* **Problem A**
Answer these from the concert review, one line each:
(i) What color is Olivia Bartley's guitar?
(ii) Which Holy Holy release came out last year?
(iii) On which song does Timothy Carroll let his warble rip?
* **Problem B**
Print the part of the concert review from "It’s amazing that" up to and including "in the confusion.".
* **Problem C**
Proceed with the concert review of Olympia and Holy Holy, picking up right after its last sentence.

* **Reading passage**
It’s amazing that Melbourne’s Olympia have yet to be majorly flagged on the radar of indie-pop scenesters. The trio with fair-haired Olivia Bartley as their enigmatic leader – clad in a hypnotising, iridescent, silver space suit – have both the sound and style to see their moniker bandied about more often. Hats off to Bartley, who exercises such enviable control on those highwire pipes of hers; there is not a note out of place when she dips from dulcet huffs to trilling falsetto in This Is Why We Can’t Have Nice Things. She and her teal guitar, backed up by her staid drummer and guitarist, punch out Atlantis and flesh out the effects with pedals and loops, though the vocal does sometimes get lost here and there in the confusion.

The crowd has now swelled to its sold out size. Since the release of When The Storms Would Come last year, the Holy Holy boys can do no wrong. What was a revelation at their September BIGSOUND set is now a given; there is something just amazingly special about this band. When Timothy Carroll steps up and lets that warble of his rip on Impossible Like You while Oscar Dawson and the guys jam out those fuzzy guitar motifs, it’s pure magic. There is something in the Neil Young-ish noodlings from Dawson in Pretty Strays For Hopeless Lovers and the Midlake/Deathcab For Cutie yearnings from Carroll that unify something old and something new. A Heroine, Outside Of The Heart Of It and If I Were You are just such well-formed songs that it feels like they’ve been around forever.

* **Material provided**
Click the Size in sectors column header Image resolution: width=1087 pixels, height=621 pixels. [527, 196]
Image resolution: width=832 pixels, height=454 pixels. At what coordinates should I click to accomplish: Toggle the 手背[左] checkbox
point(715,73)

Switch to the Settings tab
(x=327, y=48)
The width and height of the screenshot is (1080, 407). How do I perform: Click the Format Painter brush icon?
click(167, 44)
--
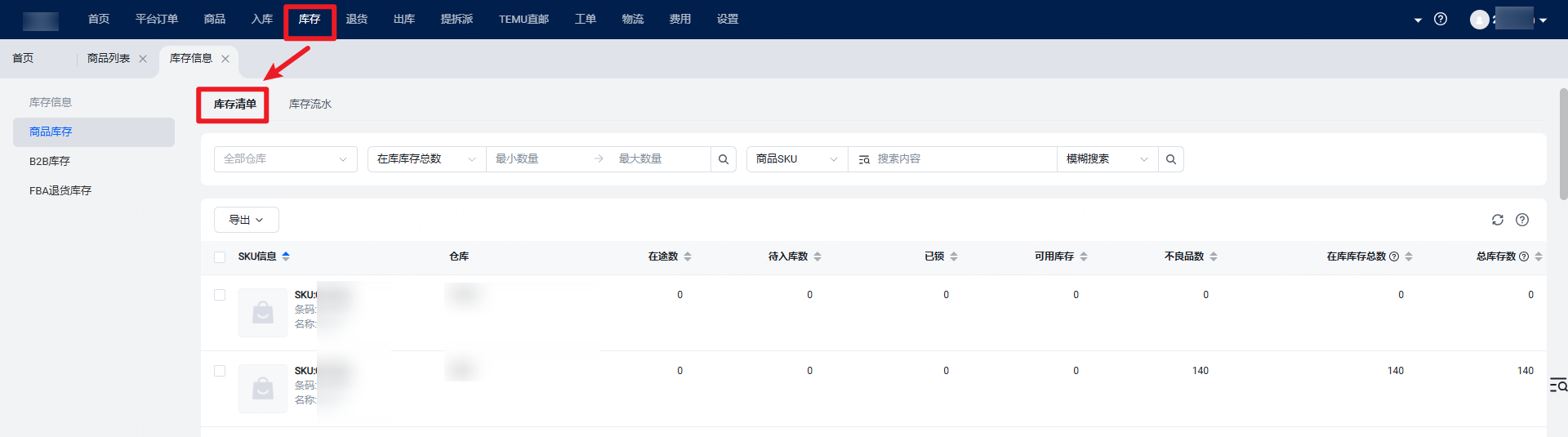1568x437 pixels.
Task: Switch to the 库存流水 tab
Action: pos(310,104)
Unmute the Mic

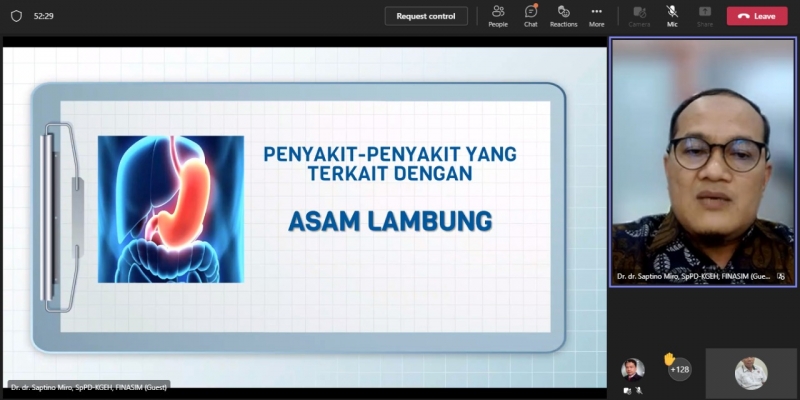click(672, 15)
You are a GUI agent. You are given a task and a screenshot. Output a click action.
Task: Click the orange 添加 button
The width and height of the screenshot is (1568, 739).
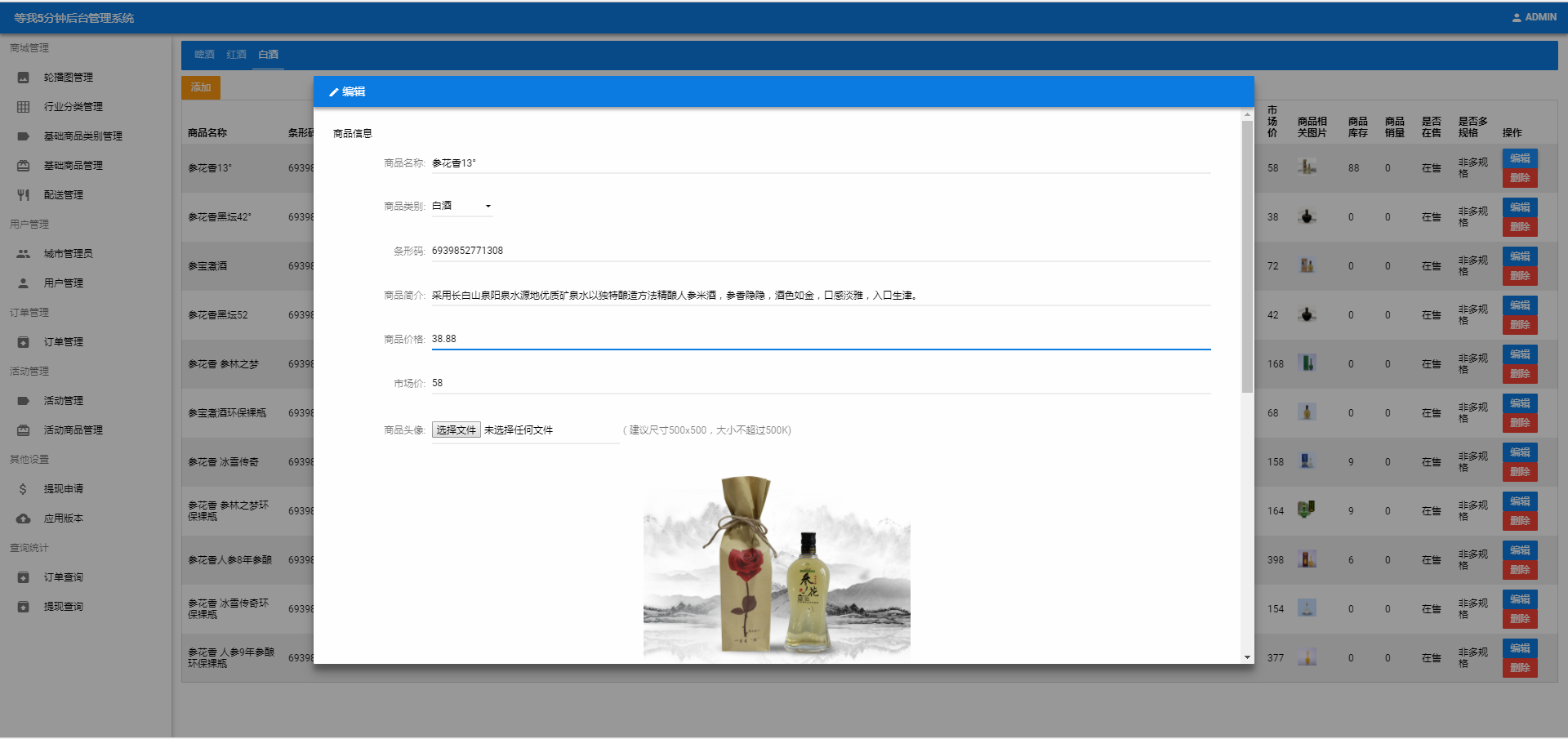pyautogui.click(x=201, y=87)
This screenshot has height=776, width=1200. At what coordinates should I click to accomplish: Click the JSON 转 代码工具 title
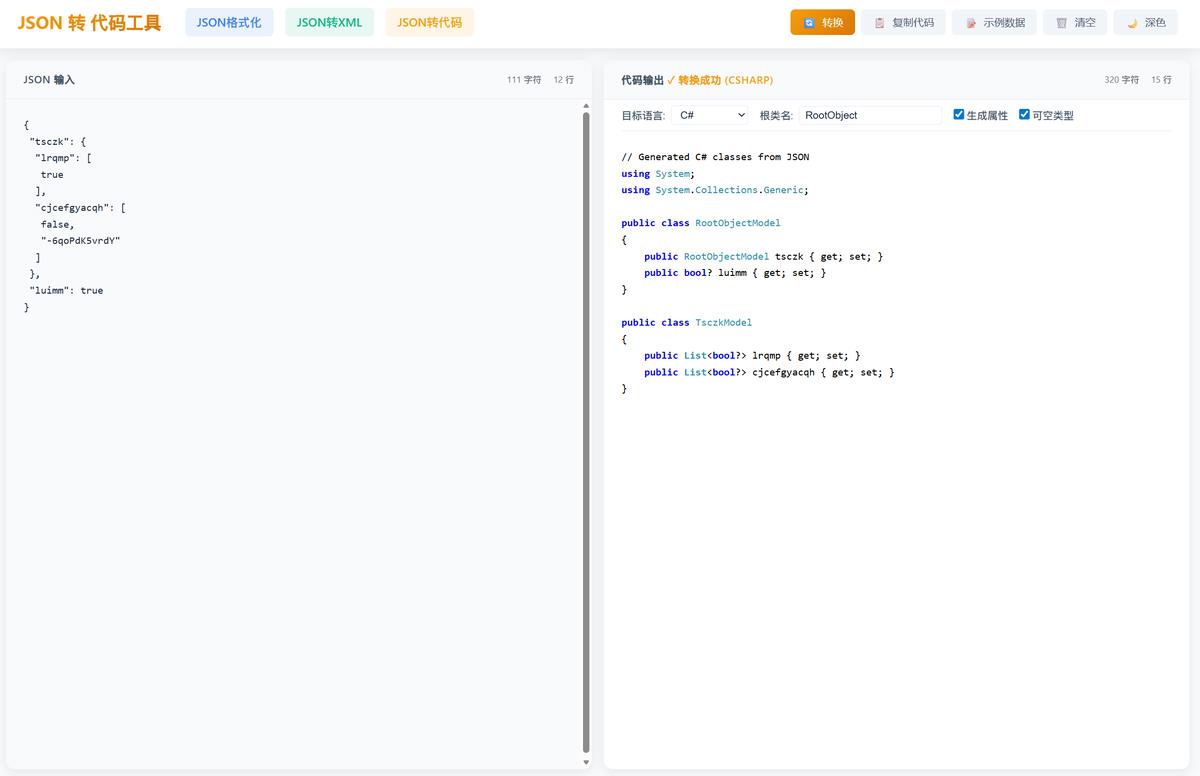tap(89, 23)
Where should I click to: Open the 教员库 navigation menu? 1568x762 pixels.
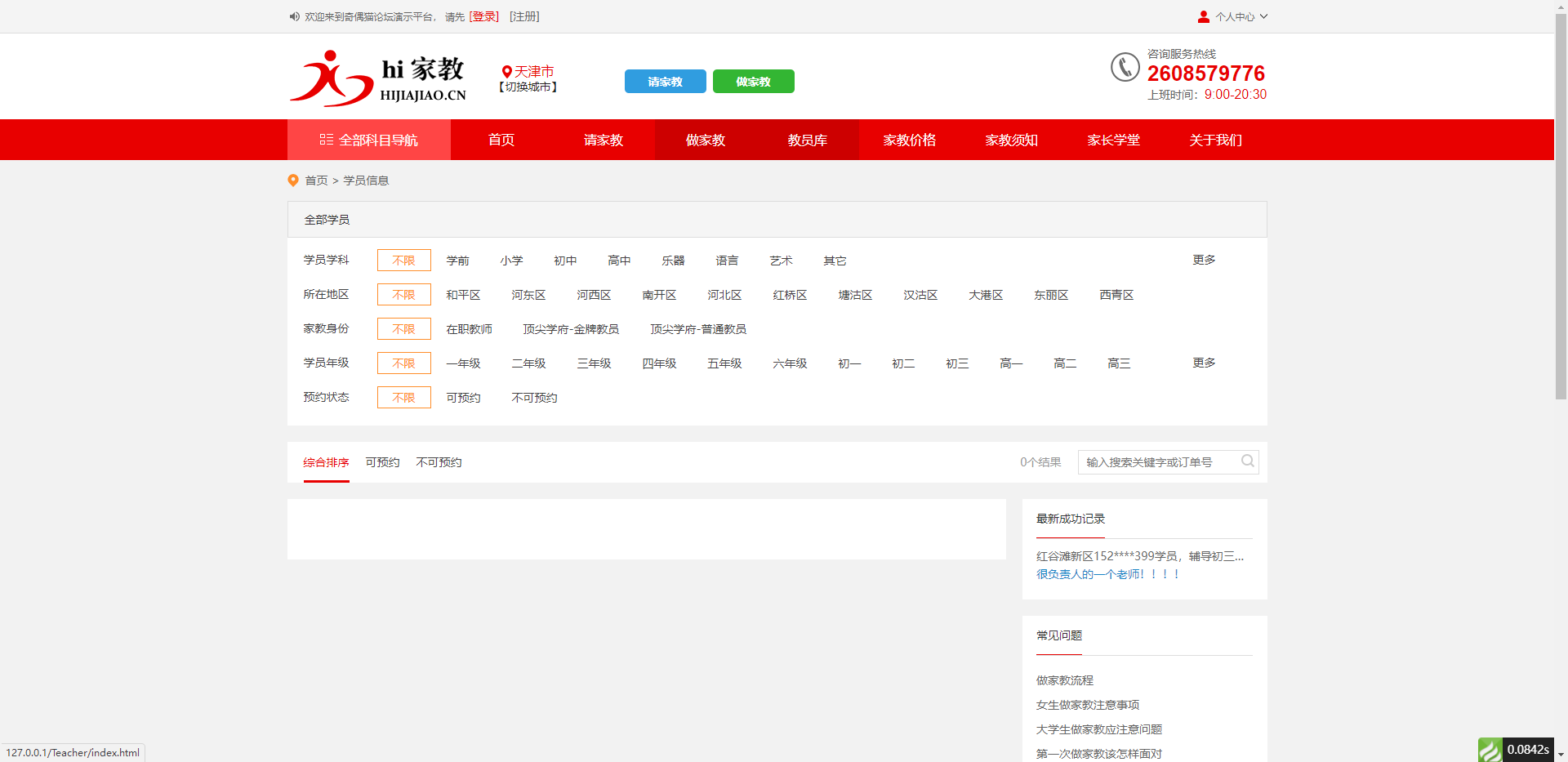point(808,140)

* **Written reply A**
(i) Teal
(ii) When The Storms Would Come
(iii) Impossible Like You

* **Written reply B**
It’s amazing that Melbourne’s Olympia have yet to be majorly flagged on the radar of indie-pop scenesters. The trio with fair-haired Olivia Bartley as their enigmatic leader – clad in a hypnotising, iridescent, silver space suit – have both the sound and style to see their moniker bandied about more often. Hats off to Bartley, who exercises such enviable control on those highwire pipes of hers; there is not a note out of place when she dips from dulcet huffs to trilling falsetto in This Is Why We Can’t Have Nice Things. She and her teal guitar, backed up by her staid drummer and guitarist, punch out Atlantis and flesh out the effects with pedals and loops, though the vocal does sometimes get lost here and there in the confusion.

* **Written reply C**
Bartley returns to help cover Phil Collins’ Another Day In Paradise, because “we found out it was his birthday today, happy birthday Phil Collins”. A quick departure and then return for the encore sees Carroll and Dawson paying their respects to Bowie with a little snippet of Starman. Then the formidable History makes its anticipated appearance. It’s hard to sound awful in the rounded glory of this venue, but if ever there was a song to show off this band’s collective talent for musicality and songwriting it’s the twangy, ruminative, transporting, psychedelic hooks of their album’s flagship. Breathtaking doesn’t even begin to cover it.